Living carbocationic polymerization XIV. Living polymerization of isobutylene with ester‐TiCl 4 complexes

The living polymerization of isobutylene (IB) has been induced by cumyl acetate·TiCl 4 and cumyl propionate·TiCl 4 complexes in CH 2 Cl 2 /n‐C 6 H 14 and CH 3 Cl/n‐C 6 H 14 mixtures under conventional laboratory conditions at −40°C. The living nature of the polymerization was demonstrated by linear M̄ n versus W p (g PIB formed) plots starting at the origin. DP n obeys [IB]/[cumyl acetate·TiCl 4 ] and molecular weight distributions (MWD) are very narrow, M̄ w /M̄ n = 1.05–1.13. PIBs having M̄ n >40000 have been prepared. The effects of the nature of the solvent, solvent composition, nature of the ester, ester/TiCl 4 ratio and concentrations on rates, M̄ n s and MWDs have been investigated. The living polymerization is faster by the cumyl acetate‐TiCl 4 than by the cumyl propionate·TiCl 4 complex.
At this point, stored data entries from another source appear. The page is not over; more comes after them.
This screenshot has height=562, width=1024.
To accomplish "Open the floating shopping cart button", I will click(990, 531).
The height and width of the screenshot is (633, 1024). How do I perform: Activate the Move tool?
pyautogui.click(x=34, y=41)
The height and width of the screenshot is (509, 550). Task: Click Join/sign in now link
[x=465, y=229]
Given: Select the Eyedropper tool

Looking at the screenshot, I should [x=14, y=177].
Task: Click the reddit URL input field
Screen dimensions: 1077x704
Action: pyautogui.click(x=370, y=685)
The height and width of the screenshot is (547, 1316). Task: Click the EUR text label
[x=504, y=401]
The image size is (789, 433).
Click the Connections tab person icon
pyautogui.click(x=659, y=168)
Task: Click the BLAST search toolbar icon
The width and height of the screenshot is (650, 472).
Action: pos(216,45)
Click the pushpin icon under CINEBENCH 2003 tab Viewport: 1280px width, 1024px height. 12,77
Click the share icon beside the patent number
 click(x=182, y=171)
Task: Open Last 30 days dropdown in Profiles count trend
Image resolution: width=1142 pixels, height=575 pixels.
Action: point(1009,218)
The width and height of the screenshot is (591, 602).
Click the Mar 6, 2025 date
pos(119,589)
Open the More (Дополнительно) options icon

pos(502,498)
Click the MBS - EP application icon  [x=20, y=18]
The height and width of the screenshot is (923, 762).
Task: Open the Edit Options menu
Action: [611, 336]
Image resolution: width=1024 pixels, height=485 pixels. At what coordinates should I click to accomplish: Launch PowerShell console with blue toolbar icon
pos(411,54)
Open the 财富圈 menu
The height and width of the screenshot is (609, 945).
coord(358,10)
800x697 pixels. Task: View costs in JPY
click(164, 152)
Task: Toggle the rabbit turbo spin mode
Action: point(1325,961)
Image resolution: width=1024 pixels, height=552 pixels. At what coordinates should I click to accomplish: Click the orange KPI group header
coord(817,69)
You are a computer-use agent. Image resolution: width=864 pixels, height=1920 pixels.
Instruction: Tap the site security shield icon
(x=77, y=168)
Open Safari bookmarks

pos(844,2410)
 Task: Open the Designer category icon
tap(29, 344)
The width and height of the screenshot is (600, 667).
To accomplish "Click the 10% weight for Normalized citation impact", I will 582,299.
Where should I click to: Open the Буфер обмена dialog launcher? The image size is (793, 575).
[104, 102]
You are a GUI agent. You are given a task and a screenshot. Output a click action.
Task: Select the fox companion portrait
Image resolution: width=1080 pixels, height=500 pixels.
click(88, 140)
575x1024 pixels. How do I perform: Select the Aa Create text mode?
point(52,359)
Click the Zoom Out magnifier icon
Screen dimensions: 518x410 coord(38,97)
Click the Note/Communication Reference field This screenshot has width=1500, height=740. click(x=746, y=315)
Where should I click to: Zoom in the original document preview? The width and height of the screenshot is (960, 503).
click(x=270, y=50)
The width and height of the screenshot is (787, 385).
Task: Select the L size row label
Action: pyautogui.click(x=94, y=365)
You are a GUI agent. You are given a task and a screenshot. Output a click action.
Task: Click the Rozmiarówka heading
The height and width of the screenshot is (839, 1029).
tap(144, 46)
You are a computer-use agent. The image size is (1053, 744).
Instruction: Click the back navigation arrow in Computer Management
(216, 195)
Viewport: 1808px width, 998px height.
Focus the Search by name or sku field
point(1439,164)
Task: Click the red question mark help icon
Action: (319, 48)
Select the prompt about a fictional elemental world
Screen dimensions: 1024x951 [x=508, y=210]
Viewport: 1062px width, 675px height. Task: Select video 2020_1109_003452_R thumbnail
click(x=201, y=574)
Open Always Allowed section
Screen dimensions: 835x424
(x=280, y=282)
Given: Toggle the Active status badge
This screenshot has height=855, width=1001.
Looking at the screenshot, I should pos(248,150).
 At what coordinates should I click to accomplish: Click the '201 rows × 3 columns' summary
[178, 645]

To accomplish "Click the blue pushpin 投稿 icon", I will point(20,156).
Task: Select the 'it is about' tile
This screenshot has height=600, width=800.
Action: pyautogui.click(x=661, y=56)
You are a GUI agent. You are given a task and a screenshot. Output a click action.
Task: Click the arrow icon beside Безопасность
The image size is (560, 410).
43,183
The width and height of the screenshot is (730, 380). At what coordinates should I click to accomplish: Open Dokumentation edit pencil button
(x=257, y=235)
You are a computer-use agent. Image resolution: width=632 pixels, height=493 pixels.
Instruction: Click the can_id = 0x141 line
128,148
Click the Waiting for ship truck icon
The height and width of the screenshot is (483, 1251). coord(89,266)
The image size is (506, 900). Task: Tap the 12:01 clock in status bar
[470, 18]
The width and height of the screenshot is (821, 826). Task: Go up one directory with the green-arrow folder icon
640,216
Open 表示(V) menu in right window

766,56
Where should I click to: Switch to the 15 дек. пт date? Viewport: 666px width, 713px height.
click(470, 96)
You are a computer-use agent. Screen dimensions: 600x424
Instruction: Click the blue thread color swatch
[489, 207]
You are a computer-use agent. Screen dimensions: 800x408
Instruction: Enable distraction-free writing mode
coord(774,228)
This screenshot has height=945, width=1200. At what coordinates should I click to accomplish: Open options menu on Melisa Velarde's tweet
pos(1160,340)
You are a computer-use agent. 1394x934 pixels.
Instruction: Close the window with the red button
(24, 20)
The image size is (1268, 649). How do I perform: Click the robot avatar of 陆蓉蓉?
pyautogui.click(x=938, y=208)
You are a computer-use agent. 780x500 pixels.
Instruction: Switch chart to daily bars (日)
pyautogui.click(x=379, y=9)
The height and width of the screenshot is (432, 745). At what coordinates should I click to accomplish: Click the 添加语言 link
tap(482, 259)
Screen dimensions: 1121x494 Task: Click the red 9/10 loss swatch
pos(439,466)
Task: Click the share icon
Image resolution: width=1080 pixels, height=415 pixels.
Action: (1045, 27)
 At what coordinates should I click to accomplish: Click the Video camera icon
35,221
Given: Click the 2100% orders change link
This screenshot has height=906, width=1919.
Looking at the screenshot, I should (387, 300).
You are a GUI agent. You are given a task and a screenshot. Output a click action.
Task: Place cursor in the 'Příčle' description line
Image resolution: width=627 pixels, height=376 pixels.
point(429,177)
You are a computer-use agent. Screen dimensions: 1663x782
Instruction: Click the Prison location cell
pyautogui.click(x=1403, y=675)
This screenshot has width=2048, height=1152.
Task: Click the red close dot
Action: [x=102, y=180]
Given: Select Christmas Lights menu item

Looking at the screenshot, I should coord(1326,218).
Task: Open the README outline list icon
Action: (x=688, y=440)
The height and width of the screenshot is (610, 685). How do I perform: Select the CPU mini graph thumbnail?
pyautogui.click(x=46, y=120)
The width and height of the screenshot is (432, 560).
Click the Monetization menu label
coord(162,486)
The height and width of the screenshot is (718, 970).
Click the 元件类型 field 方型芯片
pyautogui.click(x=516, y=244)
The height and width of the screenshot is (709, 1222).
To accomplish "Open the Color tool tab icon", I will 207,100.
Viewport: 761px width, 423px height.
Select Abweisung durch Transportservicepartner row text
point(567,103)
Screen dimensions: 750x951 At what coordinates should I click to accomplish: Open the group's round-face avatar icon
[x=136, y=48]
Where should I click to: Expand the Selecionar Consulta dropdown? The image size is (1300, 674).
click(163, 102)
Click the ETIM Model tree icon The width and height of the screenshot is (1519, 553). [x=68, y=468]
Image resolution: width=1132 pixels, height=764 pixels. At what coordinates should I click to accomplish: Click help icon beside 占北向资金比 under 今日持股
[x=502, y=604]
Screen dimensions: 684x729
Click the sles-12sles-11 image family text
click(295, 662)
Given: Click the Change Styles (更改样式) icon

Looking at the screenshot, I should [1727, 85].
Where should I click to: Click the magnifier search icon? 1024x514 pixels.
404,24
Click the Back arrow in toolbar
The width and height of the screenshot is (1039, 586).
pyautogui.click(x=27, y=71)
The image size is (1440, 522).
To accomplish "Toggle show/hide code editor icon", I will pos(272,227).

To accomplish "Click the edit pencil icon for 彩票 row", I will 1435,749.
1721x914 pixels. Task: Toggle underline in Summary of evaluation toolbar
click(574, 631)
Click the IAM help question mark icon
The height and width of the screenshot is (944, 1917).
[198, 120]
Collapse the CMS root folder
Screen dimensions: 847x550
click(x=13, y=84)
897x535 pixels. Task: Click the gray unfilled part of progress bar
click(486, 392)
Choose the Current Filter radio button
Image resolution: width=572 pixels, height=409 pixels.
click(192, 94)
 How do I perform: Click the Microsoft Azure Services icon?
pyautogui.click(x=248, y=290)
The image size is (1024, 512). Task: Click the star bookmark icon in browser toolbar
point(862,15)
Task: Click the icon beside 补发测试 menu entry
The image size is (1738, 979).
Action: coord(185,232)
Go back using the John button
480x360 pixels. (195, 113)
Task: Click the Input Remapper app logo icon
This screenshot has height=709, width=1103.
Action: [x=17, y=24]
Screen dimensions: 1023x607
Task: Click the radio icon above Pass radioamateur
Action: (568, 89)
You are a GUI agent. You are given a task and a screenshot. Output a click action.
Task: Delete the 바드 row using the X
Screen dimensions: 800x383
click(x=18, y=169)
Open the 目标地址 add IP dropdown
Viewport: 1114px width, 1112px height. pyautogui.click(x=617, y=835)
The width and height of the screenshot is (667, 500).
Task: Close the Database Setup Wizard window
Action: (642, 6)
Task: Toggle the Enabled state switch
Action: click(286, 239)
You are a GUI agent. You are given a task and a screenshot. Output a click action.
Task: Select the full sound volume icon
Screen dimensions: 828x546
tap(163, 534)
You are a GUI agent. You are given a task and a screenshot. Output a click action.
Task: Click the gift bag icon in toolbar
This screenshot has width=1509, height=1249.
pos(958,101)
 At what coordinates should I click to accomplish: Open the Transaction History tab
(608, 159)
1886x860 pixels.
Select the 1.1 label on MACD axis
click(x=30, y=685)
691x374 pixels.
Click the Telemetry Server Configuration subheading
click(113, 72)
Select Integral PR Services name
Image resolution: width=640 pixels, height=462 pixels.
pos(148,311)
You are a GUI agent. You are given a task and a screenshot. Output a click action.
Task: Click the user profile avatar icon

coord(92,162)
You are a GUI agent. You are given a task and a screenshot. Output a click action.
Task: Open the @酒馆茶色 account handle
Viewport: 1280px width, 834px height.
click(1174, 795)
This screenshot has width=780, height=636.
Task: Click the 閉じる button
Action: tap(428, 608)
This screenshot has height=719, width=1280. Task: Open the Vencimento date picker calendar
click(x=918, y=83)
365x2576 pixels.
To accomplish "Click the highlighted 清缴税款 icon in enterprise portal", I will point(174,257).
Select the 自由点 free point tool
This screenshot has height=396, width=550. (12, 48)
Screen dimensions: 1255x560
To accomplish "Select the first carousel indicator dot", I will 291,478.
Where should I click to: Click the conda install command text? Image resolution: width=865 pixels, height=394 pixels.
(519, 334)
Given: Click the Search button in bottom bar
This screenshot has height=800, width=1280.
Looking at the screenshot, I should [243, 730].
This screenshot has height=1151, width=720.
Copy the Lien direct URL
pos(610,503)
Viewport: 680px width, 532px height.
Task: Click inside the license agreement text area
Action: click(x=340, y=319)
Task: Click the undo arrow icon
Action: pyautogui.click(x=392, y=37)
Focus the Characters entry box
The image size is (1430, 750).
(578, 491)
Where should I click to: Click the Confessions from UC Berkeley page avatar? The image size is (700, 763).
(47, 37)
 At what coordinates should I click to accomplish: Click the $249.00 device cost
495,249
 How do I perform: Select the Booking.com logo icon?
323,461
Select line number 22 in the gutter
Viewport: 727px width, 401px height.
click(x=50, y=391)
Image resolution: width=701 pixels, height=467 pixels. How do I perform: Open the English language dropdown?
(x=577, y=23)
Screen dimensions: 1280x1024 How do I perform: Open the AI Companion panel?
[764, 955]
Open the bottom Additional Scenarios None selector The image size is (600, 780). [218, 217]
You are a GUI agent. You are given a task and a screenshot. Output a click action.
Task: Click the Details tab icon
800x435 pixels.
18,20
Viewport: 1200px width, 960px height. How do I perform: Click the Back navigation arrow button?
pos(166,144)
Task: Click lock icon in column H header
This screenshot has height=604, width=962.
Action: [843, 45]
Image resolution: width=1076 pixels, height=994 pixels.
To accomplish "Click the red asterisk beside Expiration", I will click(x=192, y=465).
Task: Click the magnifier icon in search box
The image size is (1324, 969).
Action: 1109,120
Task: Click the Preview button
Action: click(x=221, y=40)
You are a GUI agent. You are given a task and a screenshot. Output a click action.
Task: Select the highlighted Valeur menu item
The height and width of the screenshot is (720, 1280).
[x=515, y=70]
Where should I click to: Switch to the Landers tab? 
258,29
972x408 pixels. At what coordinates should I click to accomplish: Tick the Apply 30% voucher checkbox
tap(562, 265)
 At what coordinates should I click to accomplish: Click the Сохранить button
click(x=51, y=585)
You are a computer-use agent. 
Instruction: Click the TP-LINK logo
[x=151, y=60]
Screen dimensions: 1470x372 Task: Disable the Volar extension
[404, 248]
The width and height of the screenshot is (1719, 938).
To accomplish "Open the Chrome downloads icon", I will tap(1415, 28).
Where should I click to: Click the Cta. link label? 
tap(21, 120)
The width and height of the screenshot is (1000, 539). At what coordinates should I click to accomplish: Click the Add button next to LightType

The rate of living polymerizations is negligible at CuAc/TiCl 4 = 1 and increases significantly in the presence of stoichiometric excess of TiCl 4 over the ester. Undesirable initiation due to protogenic impurities can be suppressed by employing relatively nonpolar (hexane‐rich) media, by increasing the ester/TiCl 4 , ratio, or by the addition of a non‐initiating ester (ethyl acetate); however, the rates decrease as a consequence of these measures. Polymerizations induced by mixtures of cumyl acetate·TiCl 4 /cumyl propionate·TiCl 4 complexes yield monomodal narrow MWDs indicating rapid ester exchange at the growing site which in turn suggests ionic active species. The kinetic findings are explained by a mechanistic scheme that rests on two propositions: Propagation involves activated (most probably ionized) polymer‐ester·Lewis acid complexes, and free (uncomplexed) Lewis acid causes irreversible destruction of living propagation.